• **WHAT TO DO**: Everything from the line that holds "Remove the 'Is Finpro User?' filter chip" through the end of the listing below must be retyped word for word, without any pictures.

• **INPUT MATERIAL**:
★ ★ ★ ★ ★
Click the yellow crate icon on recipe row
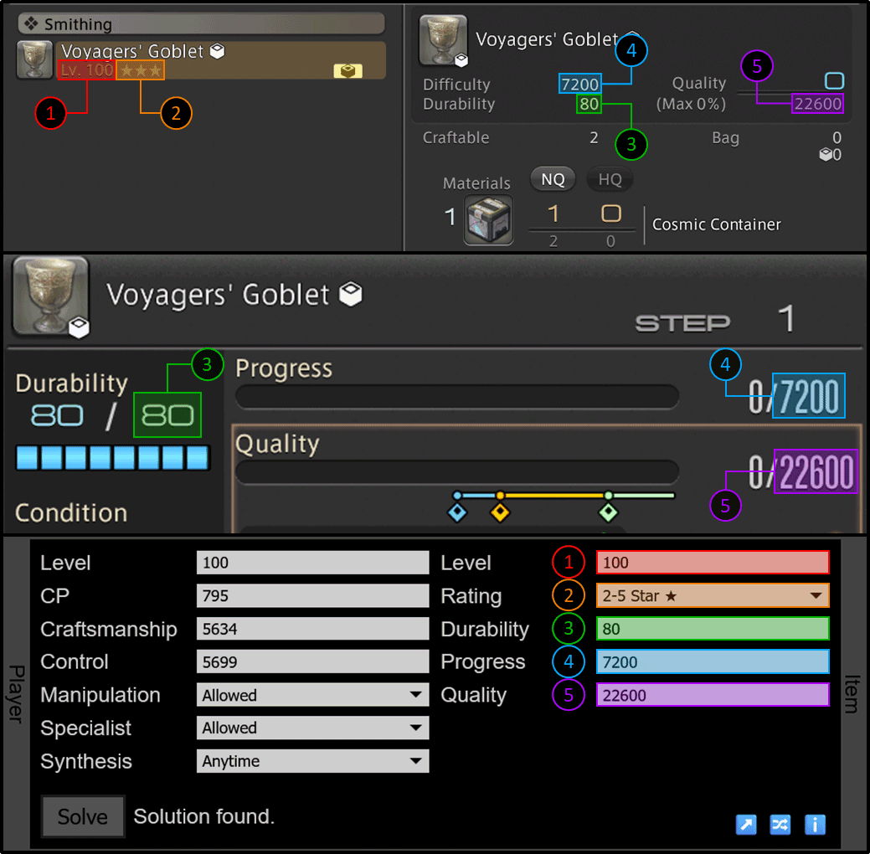 [347, 70]
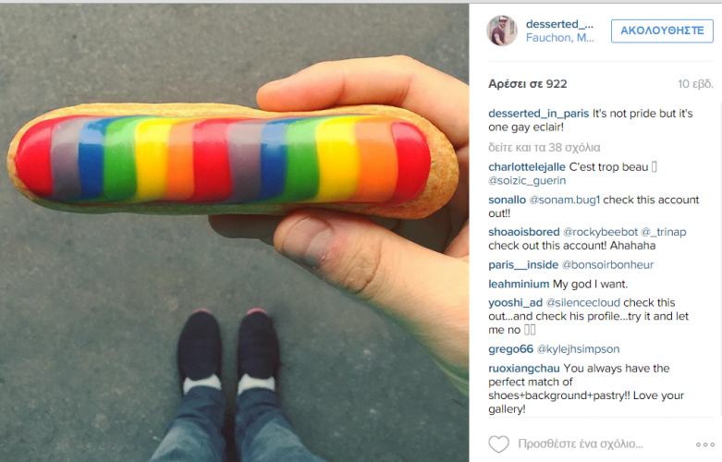Open the leahminium user profile
This screenshot has height=462, width=722.
tap(519, 285)
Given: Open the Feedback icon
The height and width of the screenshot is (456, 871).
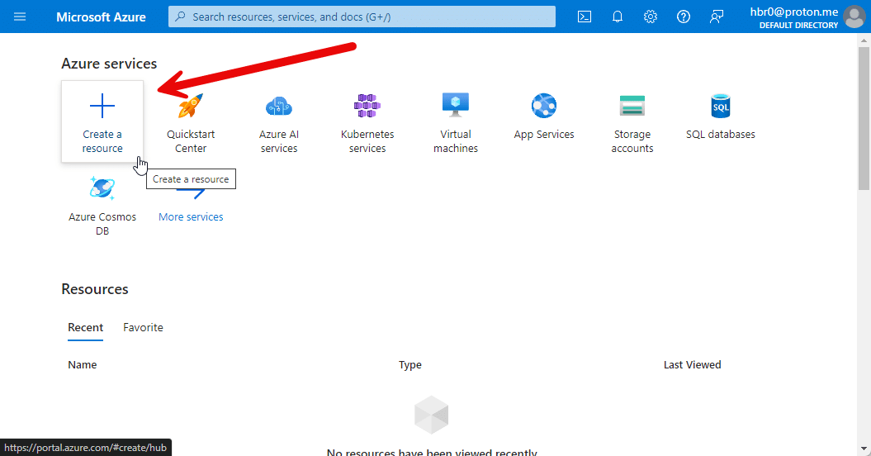Looking at the screenshot, I should (x=717, y=17).
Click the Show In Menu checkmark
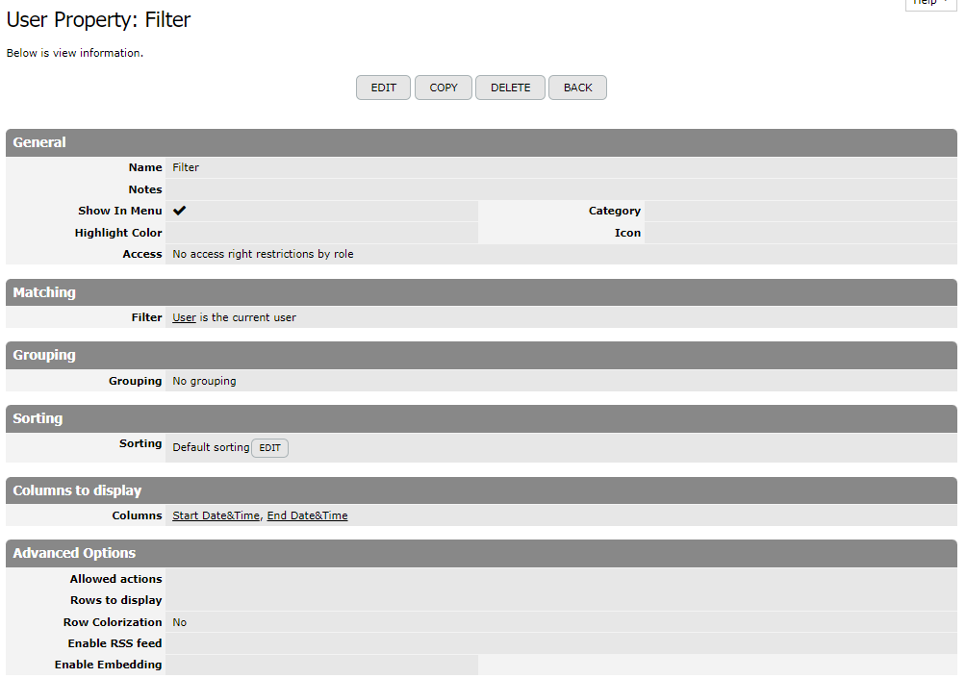 tap(180, 211)
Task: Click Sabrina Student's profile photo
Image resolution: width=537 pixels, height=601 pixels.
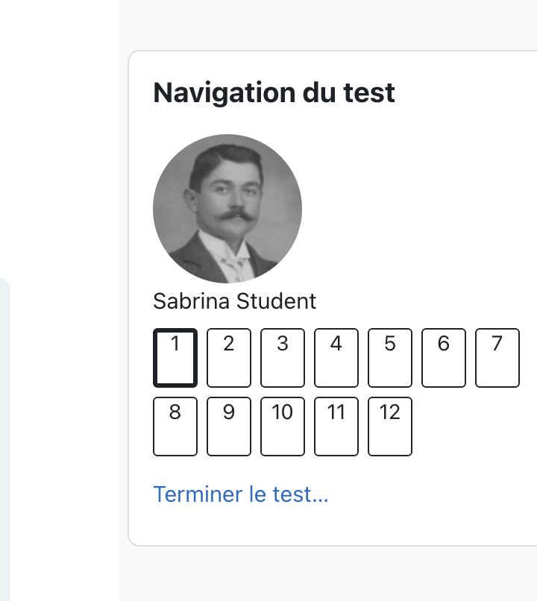Action: pos(227,209)
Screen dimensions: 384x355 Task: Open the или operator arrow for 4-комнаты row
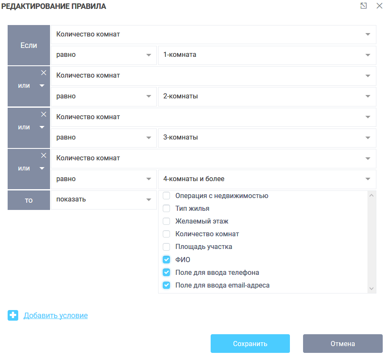click(x=42, y=168)
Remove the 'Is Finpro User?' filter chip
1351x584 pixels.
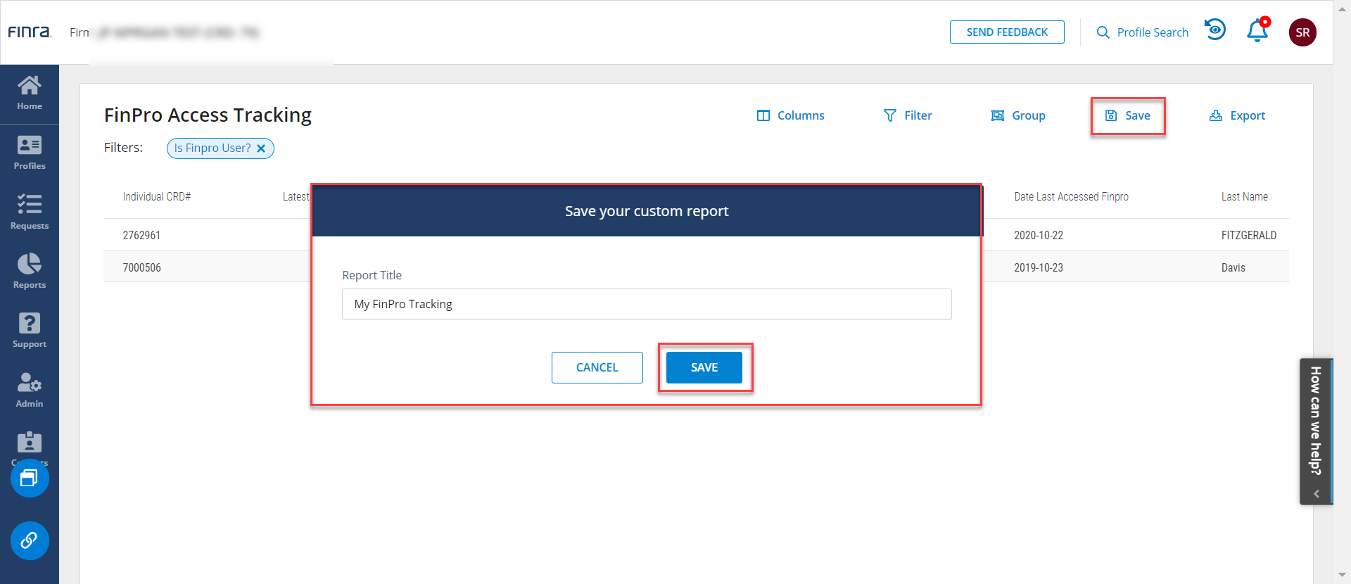(261, 148)
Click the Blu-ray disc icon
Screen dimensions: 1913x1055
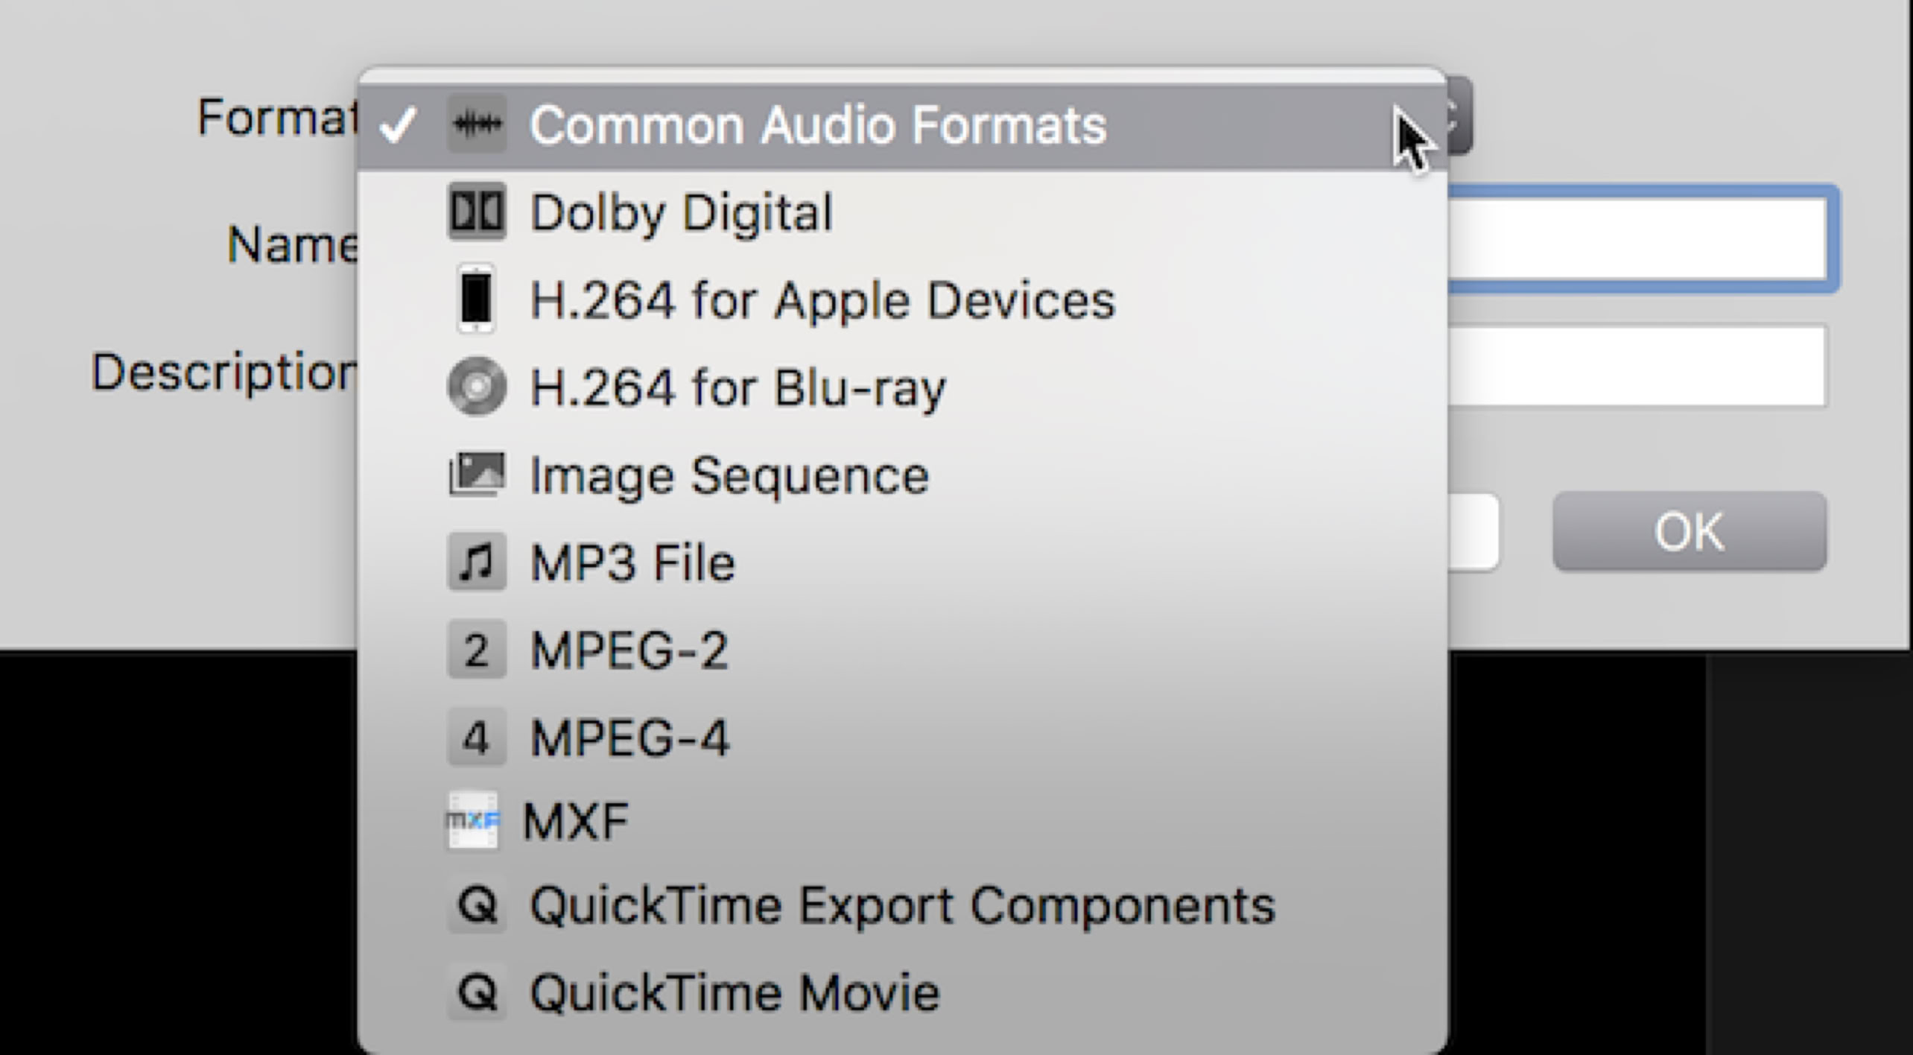pos(477,387)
★ ★ ★ ★ ★
• **SOLUTION**:
Remove the 'Is Finpro User?' filter chip
1351x584 pixels.
(261, 148)
Click the Blu-ray disc icon
Screen dimensions: 1913x1055
pos(477,387)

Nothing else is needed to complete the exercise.